American Chamber of Commerce in Libya
- Founded: 2011
- Type: Advocacy group
- Focus: Business advocacy
- Location(s): Tripoli, Libya and Washington D.C.;
- Region served: United States industry
- Method: Media attention, direct-appeal campaigns Political lobbying
- Key people: Richard H. Griffiths, Executive Director Mossab O. Basir, Executive Director (2011-2014)
- Website: amchamlibya.org

= American Chamber of Commerce in Libya =

AmCham Libya attracts US companies to the Libyan market by creating an environment for business matchmaking.

AmCham Libya’s goal is to represent American business interest. In the course of its lobbying activity, AmCham Libya regularly liaises with high-ranking members of the Libyan government and has established close working relationships with Libyan officials.

==Member of the US Chamber of Commerce==
The US Chamber of Commerce does not recognize this organization, as per its official international directory.

The United States Chamber of Commerce is an American lobbying group whose aim is to represent American business interest around the world. In line with the traditions of such chambers, the USCC operates as an independent, non-governmental body. As one of the world’s largest business advocacy organizations, USCC currently has 115 affiliated members (AmChams) in 102 countries.

The Libyan member organization was established in 2011, shortly after the end of the revolution that led to the overthrow of Muammar Gaddafi’s regime. According to a statement published by the USCC, the organization views “the establishment of the AmCham Libya as a major show of support from the U.S. private sector for the political and economic aspirations of the people of Libya” and believes that its newly established subsidiary has the potential of “delivering real economic benefits to U.S. and Libyan companies and the region as a whole”.

==Organization==
Despite its formal independence, AmCham Libya works closely together with the agencies of the American government, in particular with the US Department of Commerce and the local US Embassy. As the organization strives for the improvement of US-Libya bilateral trade relations, its staff is divided between AmCham’s offices in Tripoli and Washington.

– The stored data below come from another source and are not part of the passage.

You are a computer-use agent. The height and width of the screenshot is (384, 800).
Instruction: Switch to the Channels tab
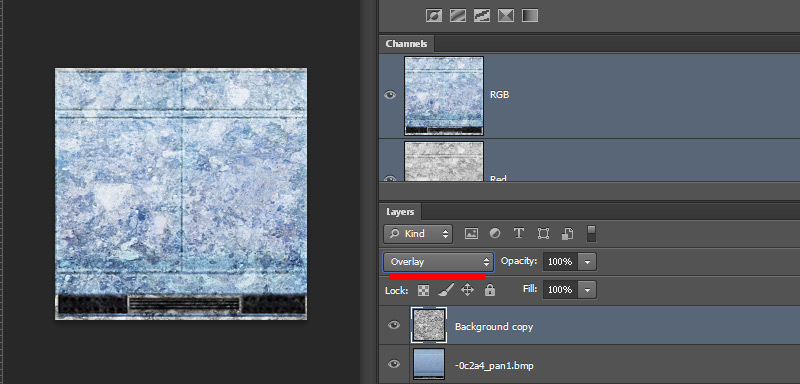pyautogui.click(x=406, y=44)
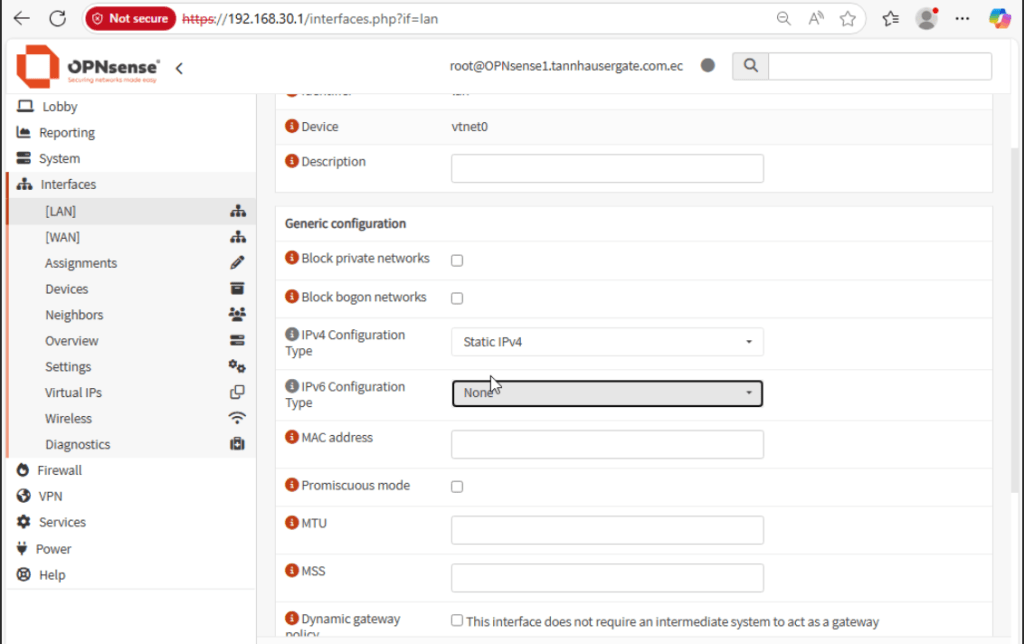Click the OPNsense logo
Viewport: 1024px width, 644px height.
88,66
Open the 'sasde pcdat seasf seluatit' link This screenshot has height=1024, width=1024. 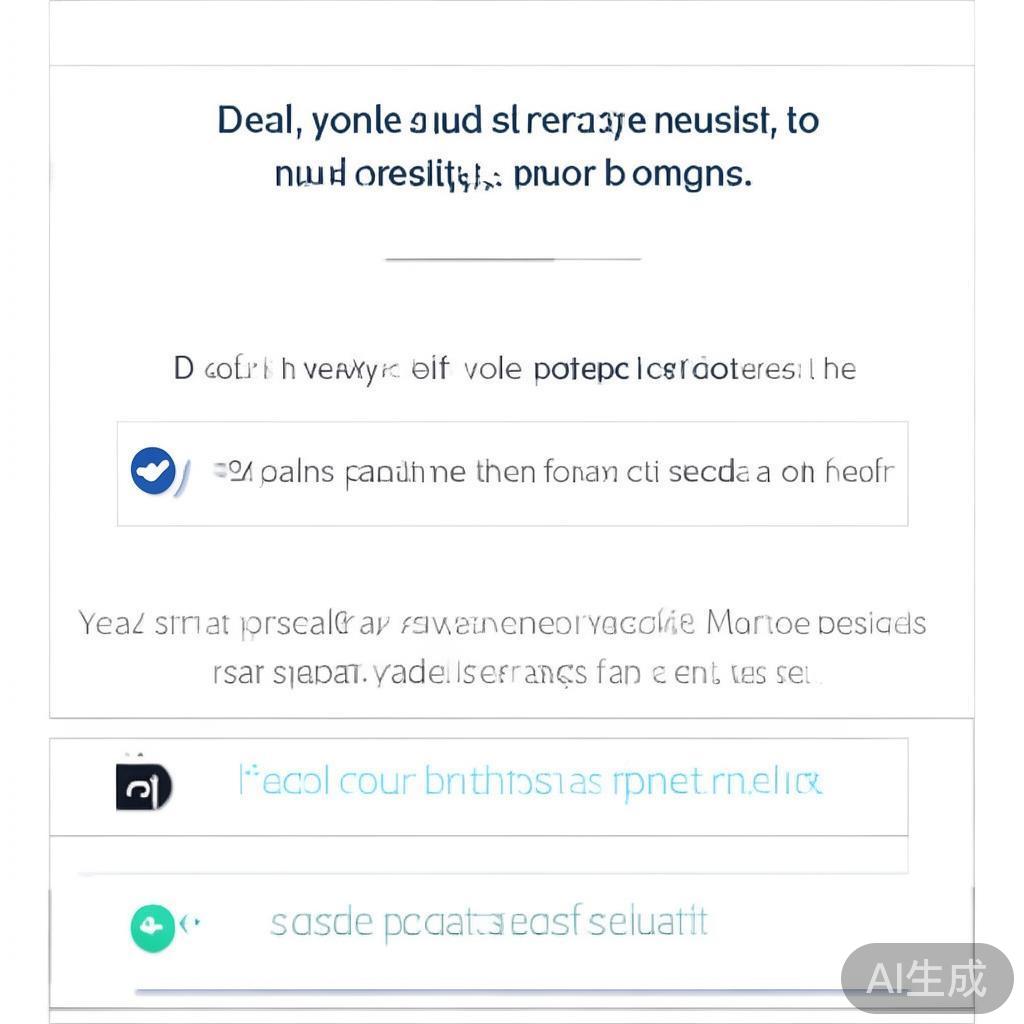[x=488, y=922]
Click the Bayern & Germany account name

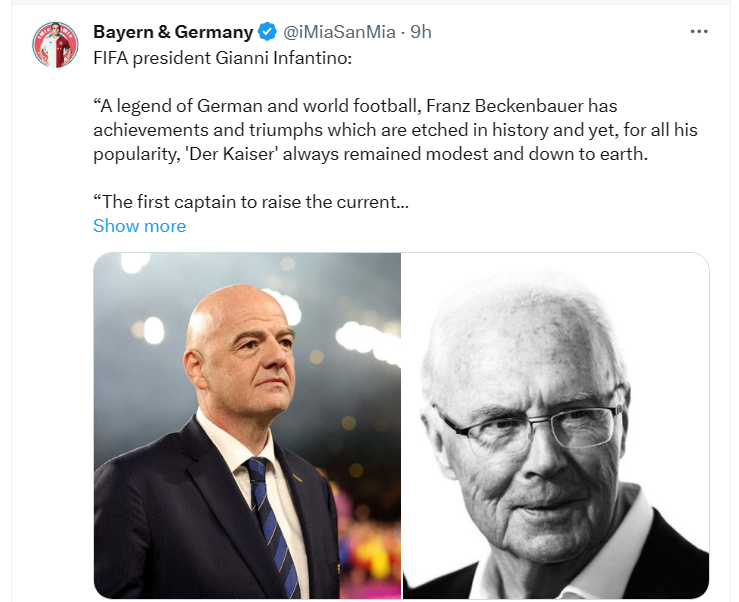[x=172, y=32]
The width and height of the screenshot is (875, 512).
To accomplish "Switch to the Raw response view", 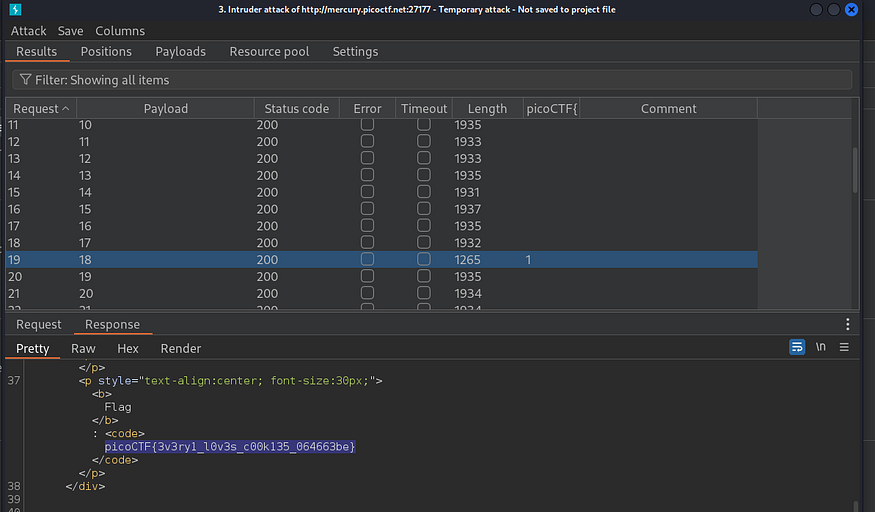I will click(83, 349).
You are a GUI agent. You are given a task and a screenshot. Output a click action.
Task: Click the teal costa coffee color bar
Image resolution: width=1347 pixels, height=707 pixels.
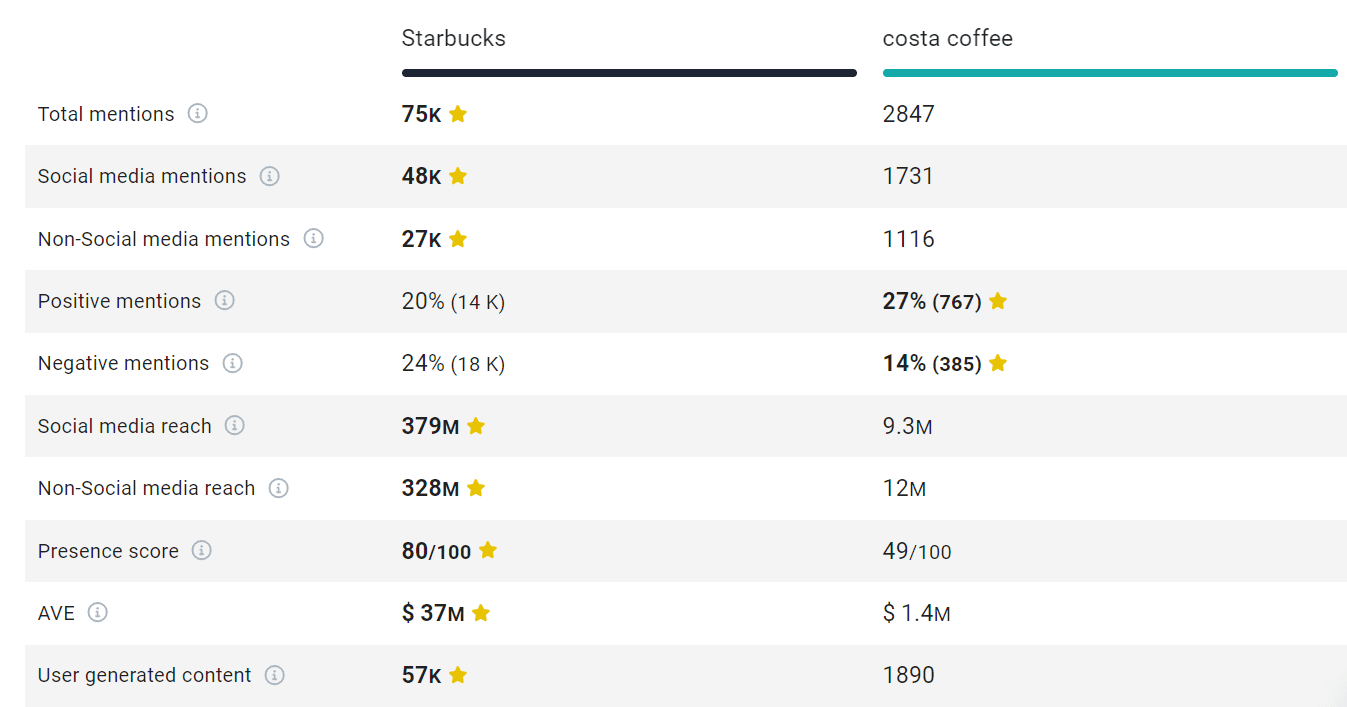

The organization’s executive staff consists of:
- Richard H. Griffiths: Executive Director of AmCham Libya. Griffiths resides and carries out his tasks in Tripoli. During his career Griffiths acquired extensive experience as an international advisor and business advocate. Before assuming the role of AmCham Libya’s Executive Director, Griffiths had worked with several other AmChams around the world in countries such as Guatemala and Colombia.
- Lionel Johnson: Washington DC
- Ann Bacher: Ex officio member, Senior Foreign Commercial Service Officer for North Africa.
- Nate Mason: Senior Advisor.
- Brian Feser and Anand E. Stanley: Corporate Advisors.